Karmische Rechnungen begleichen.
Es gibt Tage, an denen ich nicht von hier komme. Da bin ich fremd in dieser Stadt, weiß nicht, wo der nächste Parkscheinautomat ist oder gar wo sich hier eine Bank befindet. Tage, an denen man in der Bank steht und einfach nur Geld einzahlen möchte, doch die alte Großmutti hinter einem steht und schon fast schubst und drückt, damit es endlich voran geht. Ihr ekliges Schmatzen regt mich auf. Vor mir riecht es nach einem alten Männderdeo, hinter mir nach Aldi-Pfefferminz. Nein, heute bin ich fremd, aber bestimmt, höflich, aber genau auf den Punkt.

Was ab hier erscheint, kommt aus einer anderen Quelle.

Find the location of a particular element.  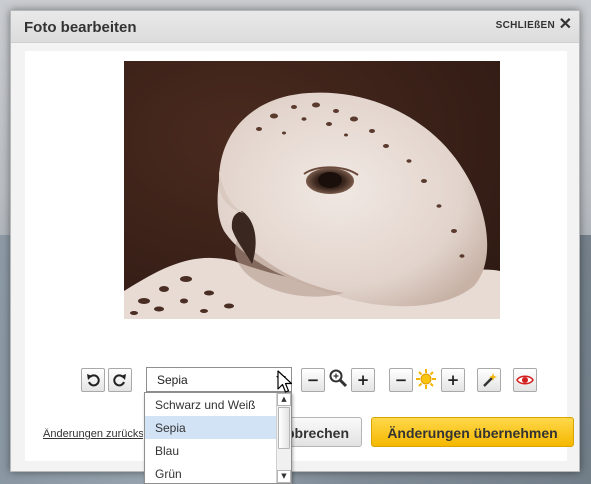

brightness-down-button: − is located at coordinates (401, 380).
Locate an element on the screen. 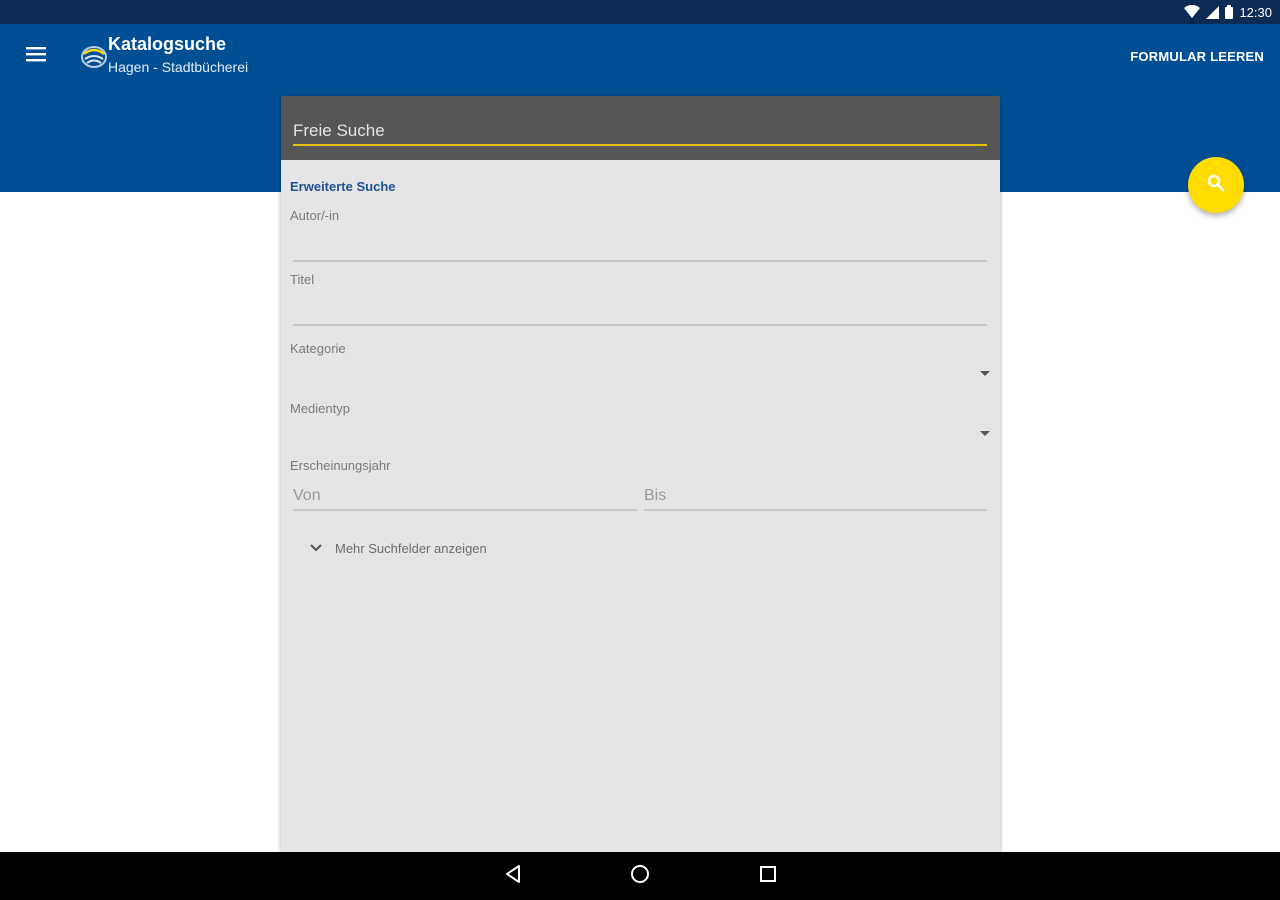 The width and height of the screenshot is (1280, 900). publication-year-label: Erscheinungsjahr is located at coordinates (340, 466).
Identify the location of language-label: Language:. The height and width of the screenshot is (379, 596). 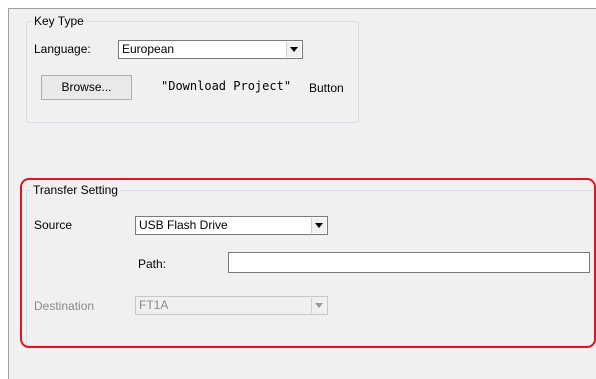
(62, 49).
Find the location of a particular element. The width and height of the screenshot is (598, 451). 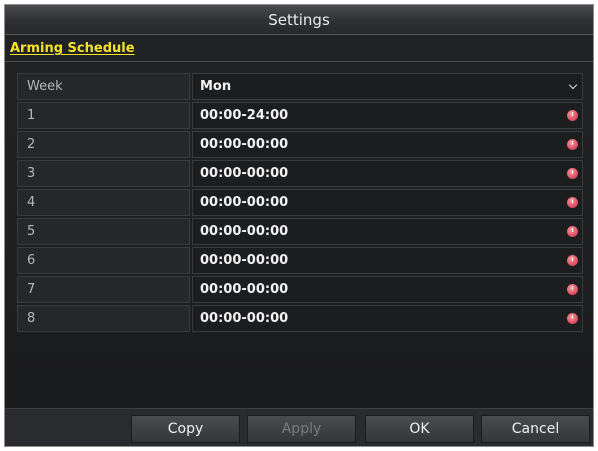

period-index: 7 is located at coordinates (104, 290).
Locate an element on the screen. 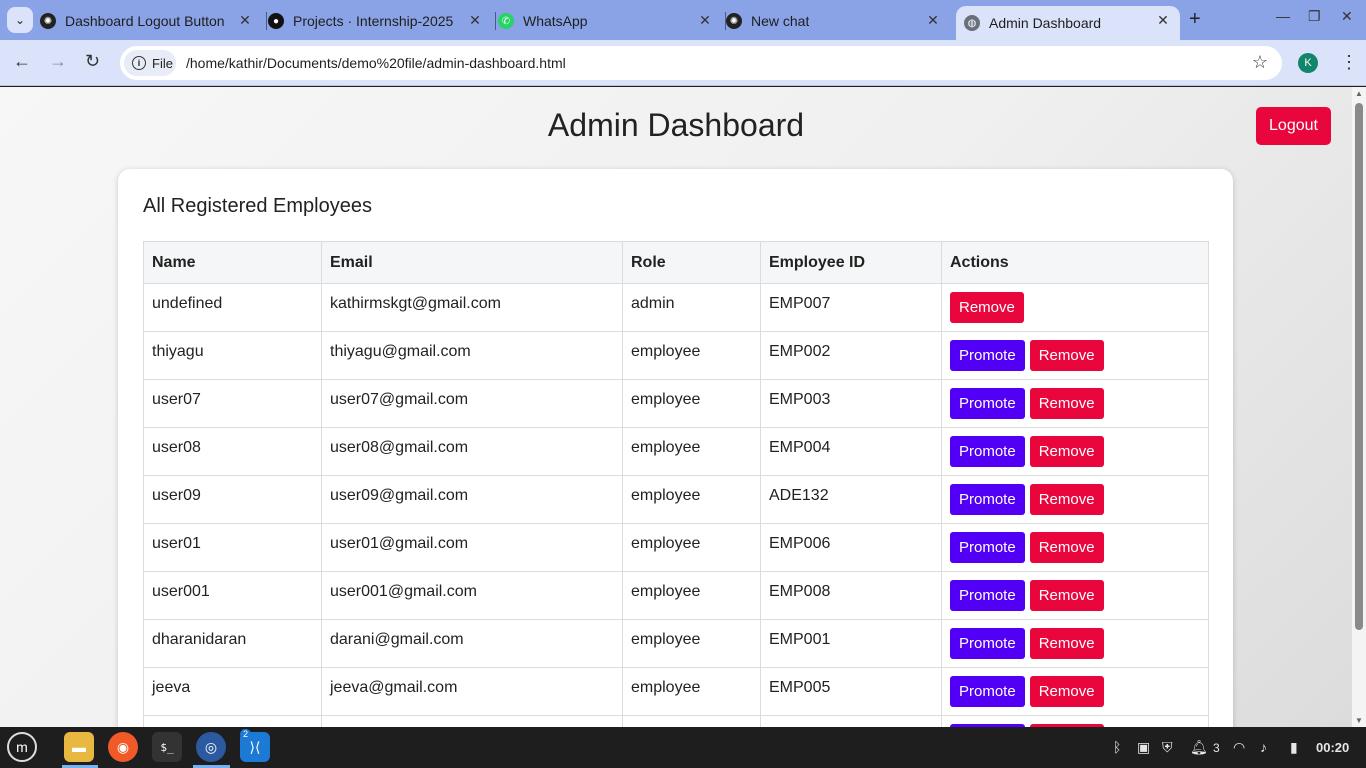 The width and height of the screenshot is (1366, 768). chrome-icon: ◎ is located at coordinates (211, 747).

„Junge Daaammeeeeeee, SIE SIND DRAN!!!!!!!!EINSELF1^1234!!!“, krächzt sie mit ihrer 90 Jahre alten Stimme. Ich drehe mich freundlich, aber streng um und sage: „Das ist mir bewusst. Aber der nette Herr hinter der Theke möchte vorher noch den vorherigen Auftrag abwickeln und ich habe gelernt, dass man jemanden erst einmal etwas beenden lässt, bevor man selbst vortritt. Daran sollten Sie sich ein Beispiel nehmen!“
Ich empfinde das nicht mehr als gemein, frech oder fies. Ehrlich nicht, ich kann keiner Frau helfen die vorhin noch zwei Reihen vor mir im Zug saß und sich die Hose aus der Muschi gezupft hat.

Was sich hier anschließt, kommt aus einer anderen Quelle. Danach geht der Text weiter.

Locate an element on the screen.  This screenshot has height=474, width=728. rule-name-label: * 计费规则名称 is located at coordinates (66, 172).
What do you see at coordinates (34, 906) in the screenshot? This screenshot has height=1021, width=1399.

Manchmal komme ich aus einem ganz anderen Land, selten bin ich gerade erst hierher gezogen oder spreche mit einer langsamen, gebrochenen Stimme wie der Pate. Eine Mittelohrentzündung lässt mich nichts hören und meine Tochter muss noch schnell aus dem KiGa abgeholt werden.
Herr B. macht das auch ständig, besonders, wenn irgendeine Hipster-Braut ihm seinen Parkplatz wegschnappen will. Er parkt sie dann immer besonders schön zu, wenn er eins kann, dann Auto fahren.
Man darf sich nur nicht beim nicht-helfen erwischen lassen, dank meines Großvaters beherrsche ich die große Kunst des Akzent-Verstellens. Was das ist? Mein balkanesischer Akzent hat so manchen verstummen lassen, danke Opa für dein gebrochenes Deutsch und Oma für ihre großen Schauspielkünste und das Selbstvertrauen und den Mut, auch mal NEIN sagen zu können, wenn jemand besonders nervig ist.
Ich möchte mich doch heute nur auf morgen vorbereiten können. In Ruhe in einen von Herrn B.s Äpfeln beissen und mich bei einem Cocktail auf dieses verdammte Gespräch vorbereiten.
Karmische Rechnungen begleichen indem ich auch mal Glück habe.